DIRECTIONS
Reproduce the material from its first line through the line containing "Action: (517, 74)", both included, and omit the pictures from your copy.

## begin

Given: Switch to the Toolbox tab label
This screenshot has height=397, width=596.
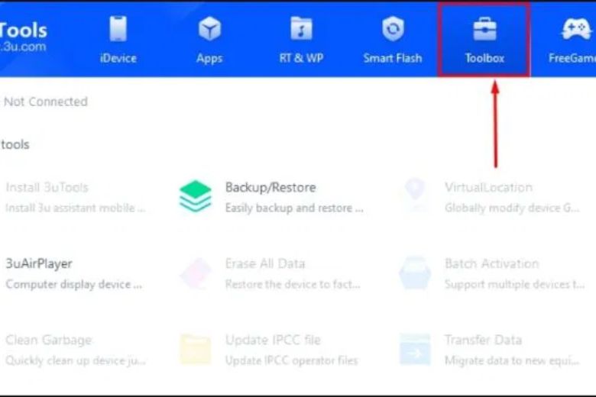Looking at the screenshot, I should point(484,58).
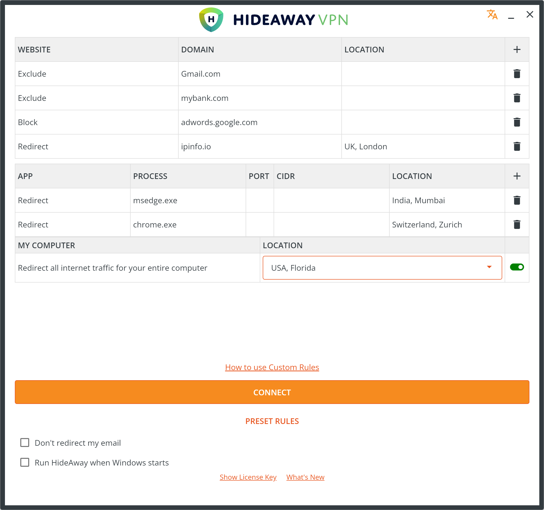Screen dimensions: 544x510
Task: Delete the Gmail.com exclude rule
Action: (517, 74)
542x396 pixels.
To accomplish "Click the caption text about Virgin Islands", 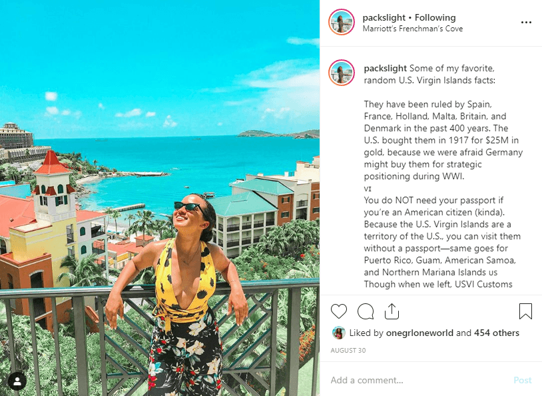I will pyautogui.click(x=443, y=176).
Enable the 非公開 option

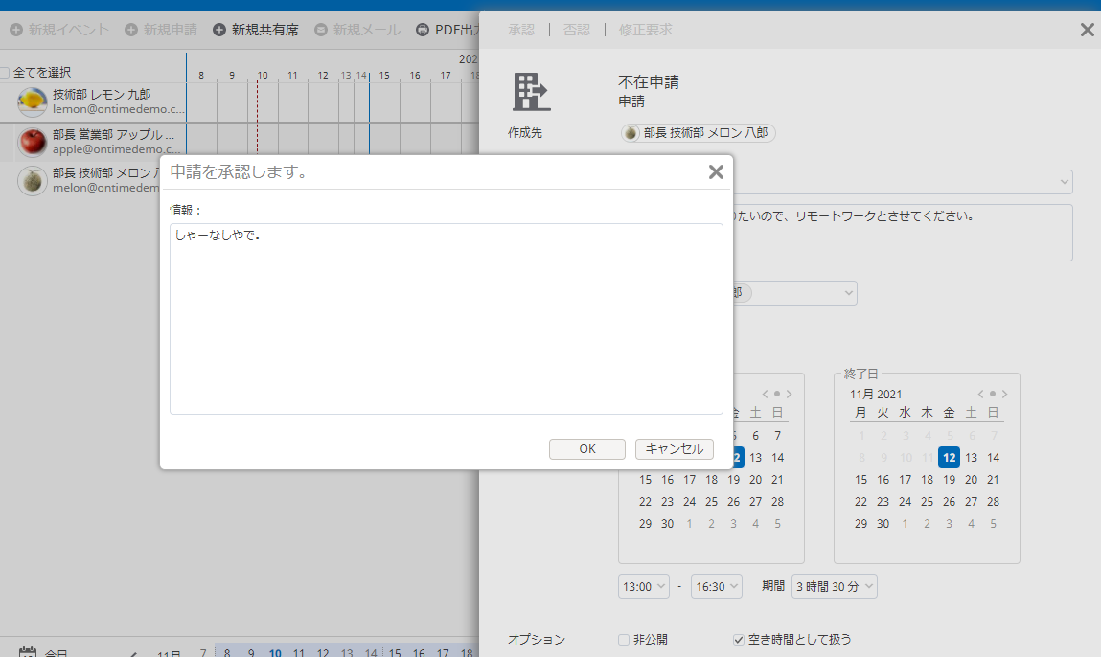pos(622,639)
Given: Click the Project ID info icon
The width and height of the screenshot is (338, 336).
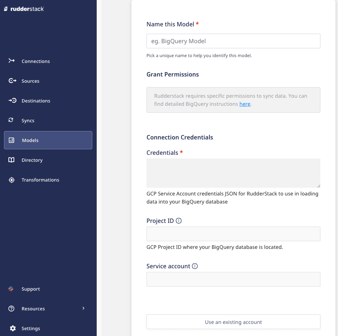Looking at the screenshot, I should tap(179, 221).
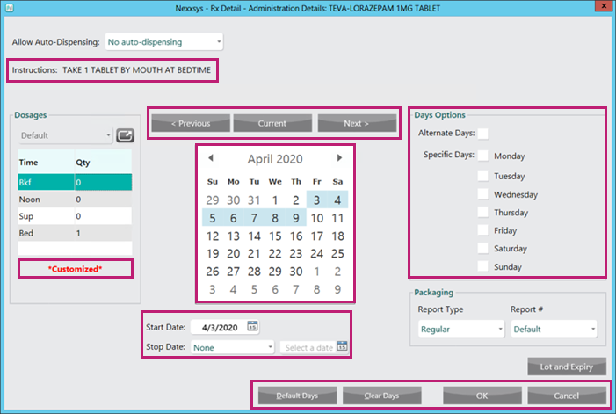Expand the Report # dropdown
This screenshot has height=414, width=616.
pos(554,329)
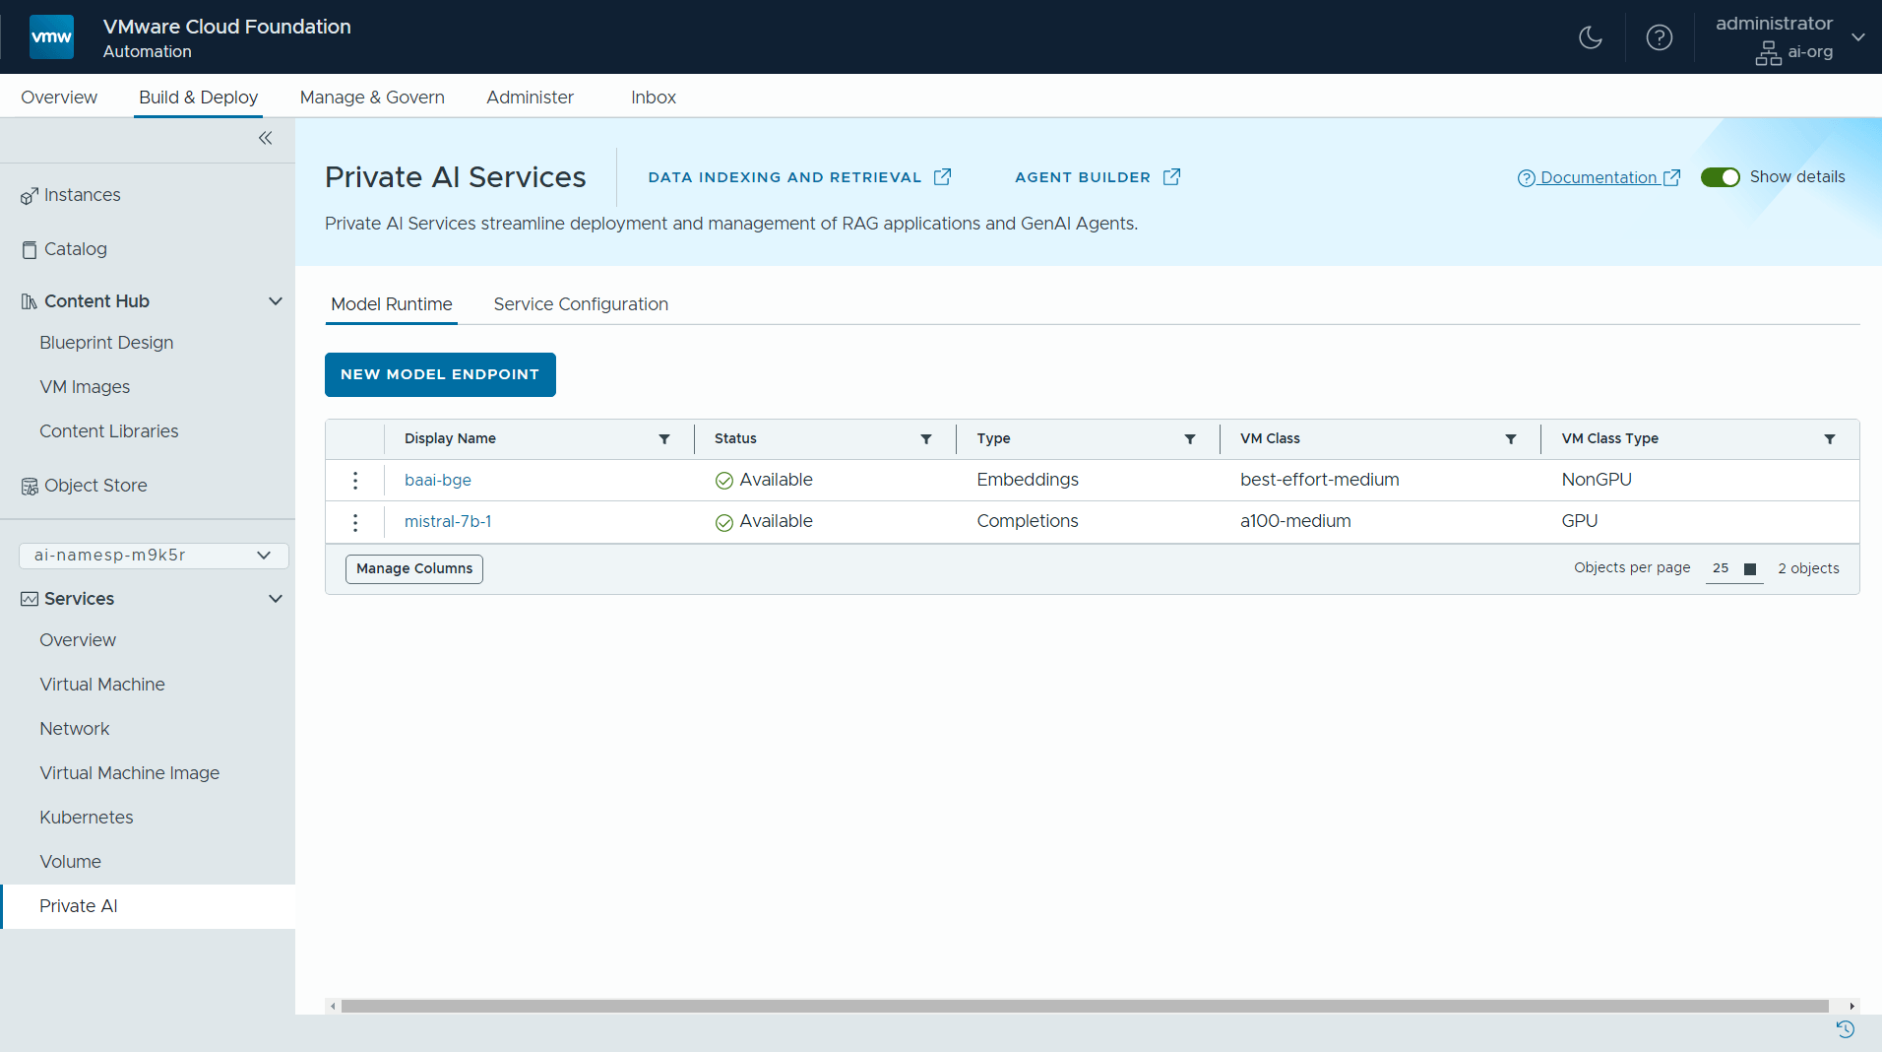The height and width of the screenshot is (1052, 1882).
Task: Open actions menu for mistral-7b-1 row
Action: coord(355,522)
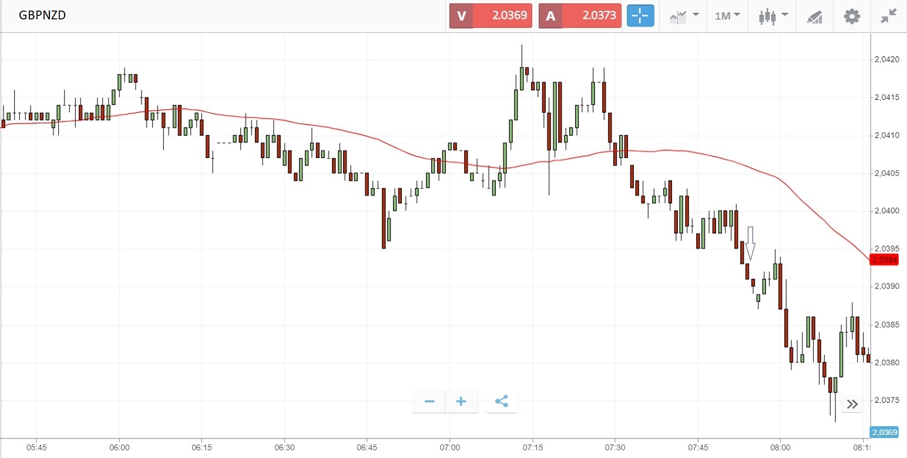Click the GBPNZD symbol title
This screenshot has height=458, width=907.
coord(42,15)
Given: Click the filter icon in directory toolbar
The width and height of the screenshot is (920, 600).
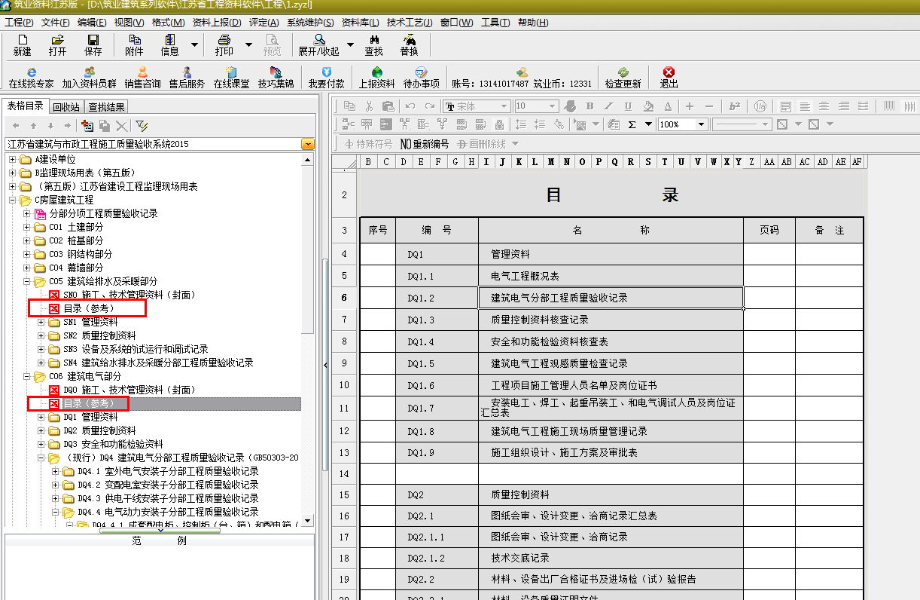Looking at the screenshot, I should (x=141, y=126).
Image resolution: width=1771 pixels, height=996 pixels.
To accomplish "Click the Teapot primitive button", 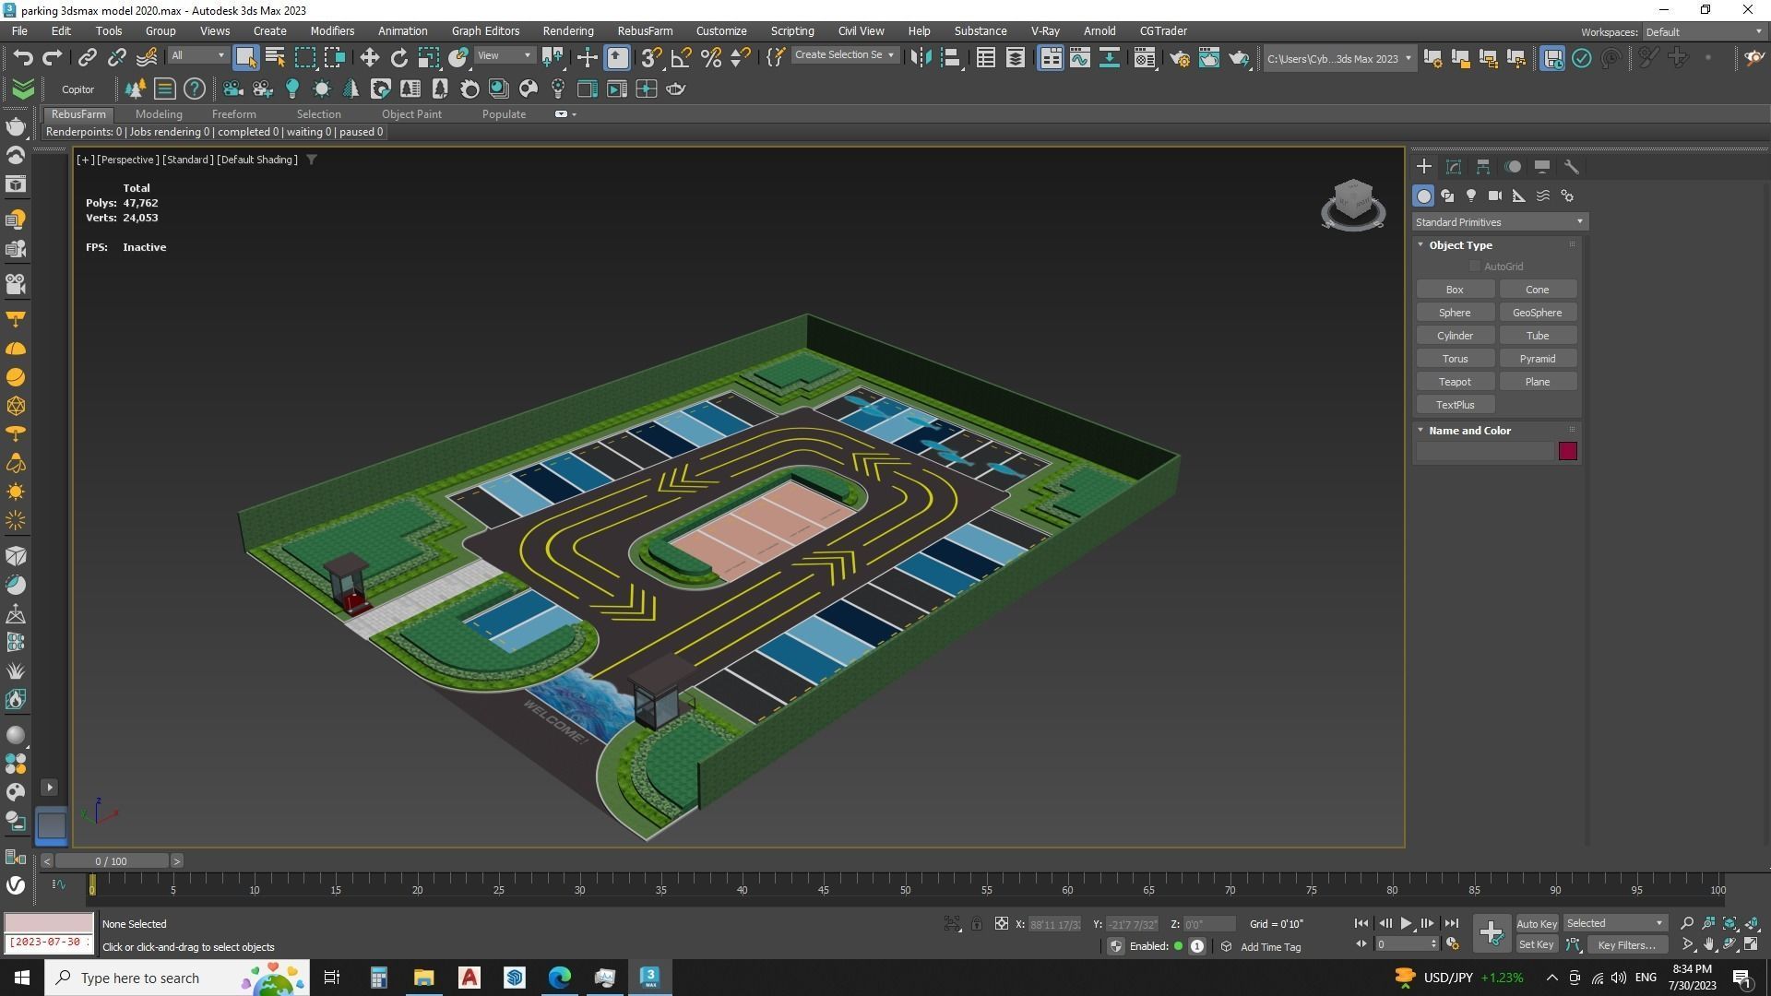I will 1455,382.
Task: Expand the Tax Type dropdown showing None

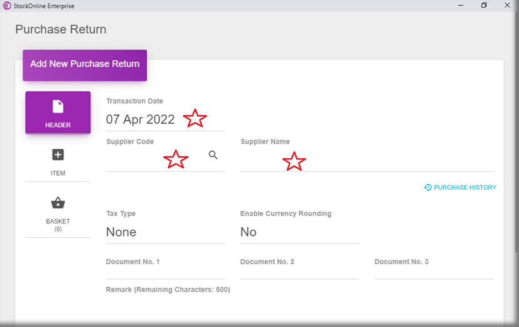Action: click(165, 232)
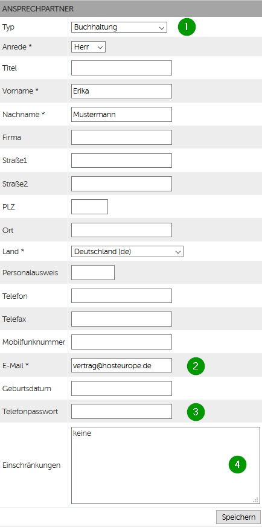The width and height of the screenshot is (262, 527).
Task: Click the E-Mail field with vertrag@hosteurope.de
Action: pyautogui.click(x=121, y=365)
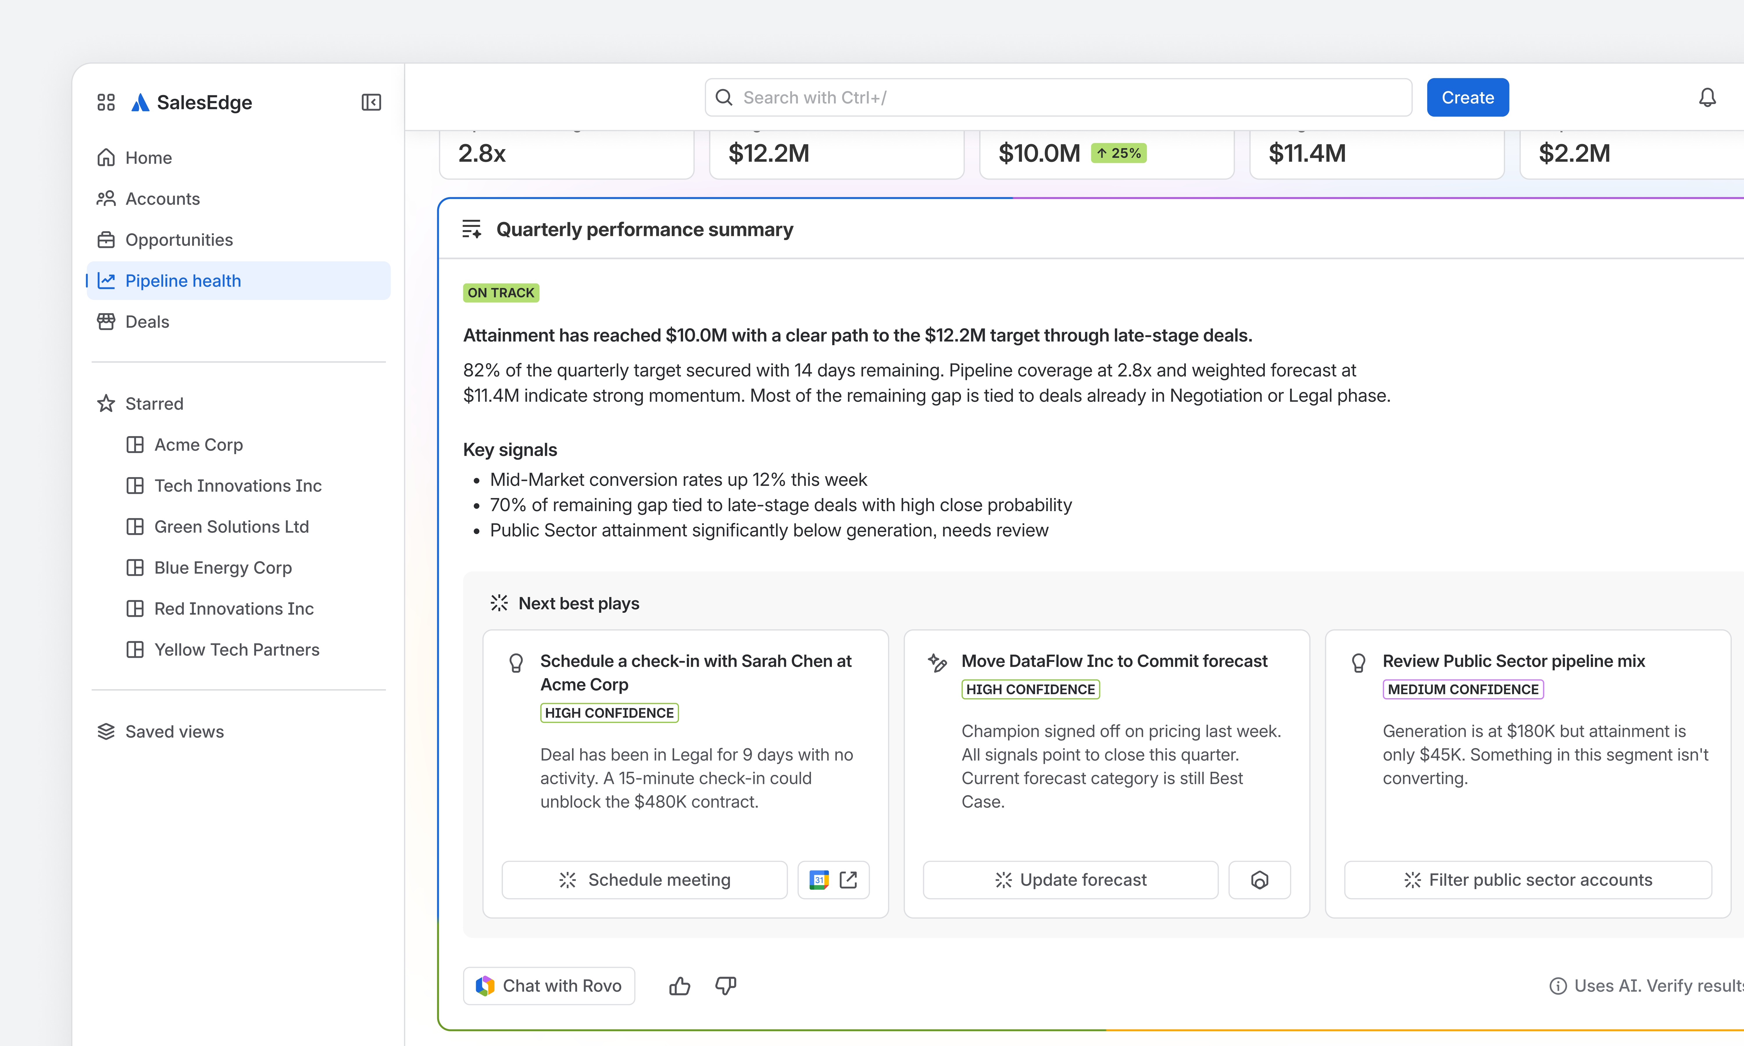
Task: Open Google Calendar external link icon
Action: point(833,880)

## end

TASK OUTPUT
Given: Switch to the Toolbox tab label
This screenshot has height=397, width=596.
Looking at the screenshot, I should point(484,58).
Screen dimensions: 544x510
Task: Delete the Gmail.com exclude rule
Action: (517, 74)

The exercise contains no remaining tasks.